Stored items
------------------------------------

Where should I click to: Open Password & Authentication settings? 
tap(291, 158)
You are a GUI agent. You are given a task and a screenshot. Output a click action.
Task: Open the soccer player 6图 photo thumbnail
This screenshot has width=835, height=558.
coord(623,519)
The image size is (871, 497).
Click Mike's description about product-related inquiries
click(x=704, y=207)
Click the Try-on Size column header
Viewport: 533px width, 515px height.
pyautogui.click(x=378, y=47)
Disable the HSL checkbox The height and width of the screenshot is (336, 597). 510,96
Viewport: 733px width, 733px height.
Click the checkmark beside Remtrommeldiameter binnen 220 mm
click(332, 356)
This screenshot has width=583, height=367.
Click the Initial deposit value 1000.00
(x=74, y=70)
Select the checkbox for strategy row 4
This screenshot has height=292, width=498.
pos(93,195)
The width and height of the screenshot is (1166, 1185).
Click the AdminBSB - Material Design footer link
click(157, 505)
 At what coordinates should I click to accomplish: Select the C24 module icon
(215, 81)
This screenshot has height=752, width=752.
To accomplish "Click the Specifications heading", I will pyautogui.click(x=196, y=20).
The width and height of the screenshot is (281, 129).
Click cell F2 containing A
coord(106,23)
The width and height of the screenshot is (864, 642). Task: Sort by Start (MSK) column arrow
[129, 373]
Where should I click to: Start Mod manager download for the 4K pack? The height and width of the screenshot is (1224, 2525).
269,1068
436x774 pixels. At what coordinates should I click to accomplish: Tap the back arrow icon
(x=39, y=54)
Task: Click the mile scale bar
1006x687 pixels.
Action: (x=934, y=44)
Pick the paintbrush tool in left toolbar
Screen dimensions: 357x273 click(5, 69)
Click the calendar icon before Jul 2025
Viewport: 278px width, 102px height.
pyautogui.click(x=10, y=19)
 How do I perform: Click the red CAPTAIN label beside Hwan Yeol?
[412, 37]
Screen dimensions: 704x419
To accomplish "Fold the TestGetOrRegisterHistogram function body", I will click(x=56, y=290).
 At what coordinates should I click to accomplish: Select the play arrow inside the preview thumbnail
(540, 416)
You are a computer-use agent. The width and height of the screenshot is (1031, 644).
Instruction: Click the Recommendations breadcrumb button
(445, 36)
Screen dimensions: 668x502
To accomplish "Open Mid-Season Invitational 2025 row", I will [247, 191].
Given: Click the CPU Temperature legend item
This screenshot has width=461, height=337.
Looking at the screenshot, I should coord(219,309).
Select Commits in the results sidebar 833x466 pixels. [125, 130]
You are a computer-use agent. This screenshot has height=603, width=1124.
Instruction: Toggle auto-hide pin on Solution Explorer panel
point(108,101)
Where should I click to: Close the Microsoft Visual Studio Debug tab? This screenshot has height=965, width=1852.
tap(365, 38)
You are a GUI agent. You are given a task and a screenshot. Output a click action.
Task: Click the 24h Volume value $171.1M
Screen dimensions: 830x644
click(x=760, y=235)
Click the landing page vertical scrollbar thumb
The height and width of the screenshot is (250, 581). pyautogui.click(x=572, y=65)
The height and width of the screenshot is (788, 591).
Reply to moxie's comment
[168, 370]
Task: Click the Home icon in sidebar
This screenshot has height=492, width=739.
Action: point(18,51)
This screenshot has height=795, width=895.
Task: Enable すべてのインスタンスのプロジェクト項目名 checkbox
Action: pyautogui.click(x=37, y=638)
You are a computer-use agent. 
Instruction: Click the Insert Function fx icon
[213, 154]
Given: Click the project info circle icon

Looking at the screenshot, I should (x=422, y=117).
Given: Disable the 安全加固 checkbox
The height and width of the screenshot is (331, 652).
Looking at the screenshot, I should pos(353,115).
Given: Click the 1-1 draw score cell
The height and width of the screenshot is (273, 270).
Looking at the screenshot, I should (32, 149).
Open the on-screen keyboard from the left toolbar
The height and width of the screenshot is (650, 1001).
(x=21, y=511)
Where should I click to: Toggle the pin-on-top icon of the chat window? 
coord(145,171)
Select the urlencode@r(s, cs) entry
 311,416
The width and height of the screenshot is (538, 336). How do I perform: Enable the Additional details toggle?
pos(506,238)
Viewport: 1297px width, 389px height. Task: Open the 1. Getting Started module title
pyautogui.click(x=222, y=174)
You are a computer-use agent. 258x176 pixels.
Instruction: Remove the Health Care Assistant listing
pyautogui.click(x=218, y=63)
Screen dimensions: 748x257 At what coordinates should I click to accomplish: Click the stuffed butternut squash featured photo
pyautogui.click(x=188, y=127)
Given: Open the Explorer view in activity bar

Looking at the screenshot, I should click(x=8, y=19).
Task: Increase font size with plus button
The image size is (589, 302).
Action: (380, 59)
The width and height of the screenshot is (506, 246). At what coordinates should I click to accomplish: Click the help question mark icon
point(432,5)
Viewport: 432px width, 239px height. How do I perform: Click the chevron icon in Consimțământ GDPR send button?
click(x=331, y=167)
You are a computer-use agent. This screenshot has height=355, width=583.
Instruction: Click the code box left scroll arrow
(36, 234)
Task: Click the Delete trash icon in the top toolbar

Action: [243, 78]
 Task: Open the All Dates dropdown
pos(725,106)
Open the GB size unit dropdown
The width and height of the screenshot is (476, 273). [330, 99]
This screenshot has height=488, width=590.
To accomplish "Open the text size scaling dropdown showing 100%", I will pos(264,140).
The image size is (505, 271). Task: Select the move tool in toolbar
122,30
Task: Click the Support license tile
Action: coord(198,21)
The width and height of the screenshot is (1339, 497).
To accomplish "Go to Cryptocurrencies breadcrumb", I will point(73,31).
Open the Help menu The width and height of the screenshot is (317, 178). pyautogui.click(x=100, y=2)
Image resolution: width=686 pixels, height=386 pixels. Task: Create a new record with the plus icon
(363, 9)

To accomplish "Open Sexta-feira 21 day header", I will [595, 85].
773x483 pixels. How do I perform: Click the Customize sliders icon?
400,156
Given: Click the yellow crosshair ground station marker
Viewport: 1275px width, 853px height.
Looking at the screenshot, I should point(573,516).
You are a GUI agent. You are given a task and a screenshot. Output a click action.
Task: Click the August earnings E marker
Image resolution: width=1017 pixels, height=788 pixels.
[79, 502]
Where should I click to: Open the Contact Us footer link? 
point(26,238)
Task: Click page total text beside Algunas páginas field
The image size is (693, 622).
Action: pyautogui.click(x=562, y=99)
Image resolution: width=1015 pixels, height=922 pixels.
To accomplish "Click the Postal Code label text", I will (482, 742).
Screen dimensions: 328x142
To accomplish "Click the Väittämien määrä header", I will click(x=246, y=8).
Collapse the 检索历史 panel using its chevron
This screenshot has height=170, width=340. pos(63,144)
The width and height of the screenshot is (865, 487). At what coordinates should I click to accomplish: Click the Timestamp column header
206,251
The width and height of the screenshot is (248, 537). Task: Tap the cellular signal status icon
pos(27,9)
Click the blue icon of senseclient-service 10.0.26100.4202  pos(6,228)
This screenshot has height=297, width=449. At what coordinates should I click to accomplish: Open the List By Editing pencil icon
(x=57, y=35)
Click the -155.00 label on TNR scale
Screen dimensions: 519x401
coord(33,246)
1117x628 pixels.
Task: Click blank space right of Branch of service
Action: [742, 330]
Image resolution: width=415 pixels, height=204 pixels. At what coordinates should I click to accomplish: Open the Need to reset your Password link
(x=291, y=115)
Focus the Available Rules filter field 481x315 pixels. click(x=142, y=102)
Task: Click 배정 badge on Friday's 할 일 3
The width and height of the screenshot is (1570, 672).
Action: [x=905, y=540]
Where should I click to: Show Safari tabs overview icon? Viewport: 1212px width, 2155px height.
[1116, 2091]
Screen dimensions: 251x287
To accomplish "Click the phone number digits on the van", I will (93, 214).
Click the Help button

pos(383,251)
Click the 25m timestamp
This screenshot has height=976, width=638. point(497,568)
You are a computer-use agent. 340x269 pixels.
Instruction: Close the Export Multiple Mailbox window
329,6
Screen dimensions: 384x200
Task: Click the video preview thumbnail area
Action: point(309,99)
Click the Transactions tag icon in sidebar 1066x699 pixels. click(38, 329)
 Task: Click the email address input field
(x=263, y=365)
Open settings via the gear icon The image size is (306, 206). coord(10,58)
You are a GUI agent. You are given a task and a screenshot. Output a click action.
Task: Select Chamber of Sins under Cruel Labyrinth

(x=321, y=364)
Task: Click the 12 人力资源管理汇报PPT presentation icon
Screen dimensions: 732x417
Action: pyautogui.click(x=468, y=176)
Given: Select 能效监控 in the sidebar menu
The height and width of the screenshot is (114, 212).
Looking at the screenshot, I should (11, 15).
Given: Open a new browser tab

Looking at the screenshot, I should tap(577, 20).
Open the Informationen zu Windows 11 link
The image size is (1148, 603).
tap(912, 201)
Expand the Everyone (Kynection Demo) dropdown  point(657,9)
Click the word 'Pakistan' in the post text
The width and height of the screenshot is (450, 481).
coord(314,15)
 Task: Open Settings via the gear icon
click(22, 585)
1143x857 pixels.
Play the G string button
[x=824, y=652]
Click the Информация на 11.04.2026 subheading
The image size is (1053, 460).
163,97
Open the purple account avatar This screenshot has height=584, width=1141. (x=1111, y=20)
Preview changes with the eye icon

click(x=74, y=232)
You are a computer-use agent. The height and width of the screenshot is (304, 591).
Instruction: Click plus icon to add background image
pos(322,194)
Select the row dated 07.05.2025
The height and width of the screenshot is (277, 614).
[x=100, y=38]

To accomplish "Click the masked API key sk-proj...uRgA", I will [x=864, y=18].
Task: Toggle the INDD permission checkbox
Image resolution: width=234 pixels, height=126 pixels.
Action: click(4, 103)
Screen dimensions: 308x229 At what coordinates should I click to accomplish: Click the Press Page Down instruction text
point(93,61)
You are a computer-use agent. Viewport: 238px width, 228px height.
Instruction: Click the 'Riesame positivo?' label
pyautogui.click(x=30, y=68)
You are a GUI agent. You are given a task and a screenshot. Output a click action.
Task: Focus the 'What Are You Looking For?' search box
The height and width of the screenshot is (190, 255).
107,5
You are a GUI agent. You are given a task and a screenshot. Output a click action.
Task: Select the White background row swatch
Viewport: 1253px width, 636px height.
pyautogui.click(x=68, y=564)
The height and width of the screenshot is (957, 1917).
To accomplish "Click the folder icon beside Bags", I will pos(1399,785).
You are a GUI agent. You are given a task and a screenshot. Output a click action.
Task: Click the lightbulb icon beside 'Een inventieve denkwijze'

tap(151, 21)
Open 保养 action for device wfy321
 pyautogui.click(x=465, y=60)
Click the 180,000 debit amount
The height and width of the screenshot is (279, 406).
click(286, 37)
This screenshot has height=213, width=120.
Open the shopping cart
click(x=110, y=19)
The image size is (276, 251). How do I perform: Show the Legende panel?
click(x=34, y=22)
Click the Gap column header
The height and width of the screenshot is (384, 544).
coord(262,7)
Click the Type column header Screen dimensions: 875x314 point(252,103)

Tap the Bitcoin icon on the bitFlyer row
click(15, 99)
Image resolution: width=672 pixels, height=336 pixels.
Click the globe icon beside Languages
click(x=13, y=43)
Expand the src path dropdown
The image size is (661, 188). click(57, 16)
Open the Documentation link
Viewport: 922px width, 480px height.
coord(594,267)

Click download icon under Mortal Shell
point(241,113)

------------------------------------

In the entries above, find the line holding "The image size is (1053, 460)." and the line holding "You are a computer-use agent. Viewport: 238px", then retype exactly those two lines and every line between them, and nothing else.

The image size is (1053, 460).
163,97
Open the purple account avatar This screenshot has height=584, width=1141. (x=1111, y=20)
Preview changes with the eye icon

click(x=74, y=232)
You are a computer-use agent. The height and width of the screenshot is (304, 591).
Instruction: Click plus icon to add background image
pos(322,194)
Select the row dated 07.05.2025
The height and width of the screenshot is (277, 614).
[x=100, y=38]

To accomplish "Click the masked API key sk-proj...uRgA", I will [x=864, y=18].
Task: Toggle the INDD permission checkbox
Image resolution: width=234 pixels, height=126 pixels.
Action: click(4, 103)
Screen dimensions: 308x229 At what coordinates should I click to accomplish: Click the Press Page Down instruction text
point(93,61)
You are a computer-use agent. Viewport: 238px width, 228px height.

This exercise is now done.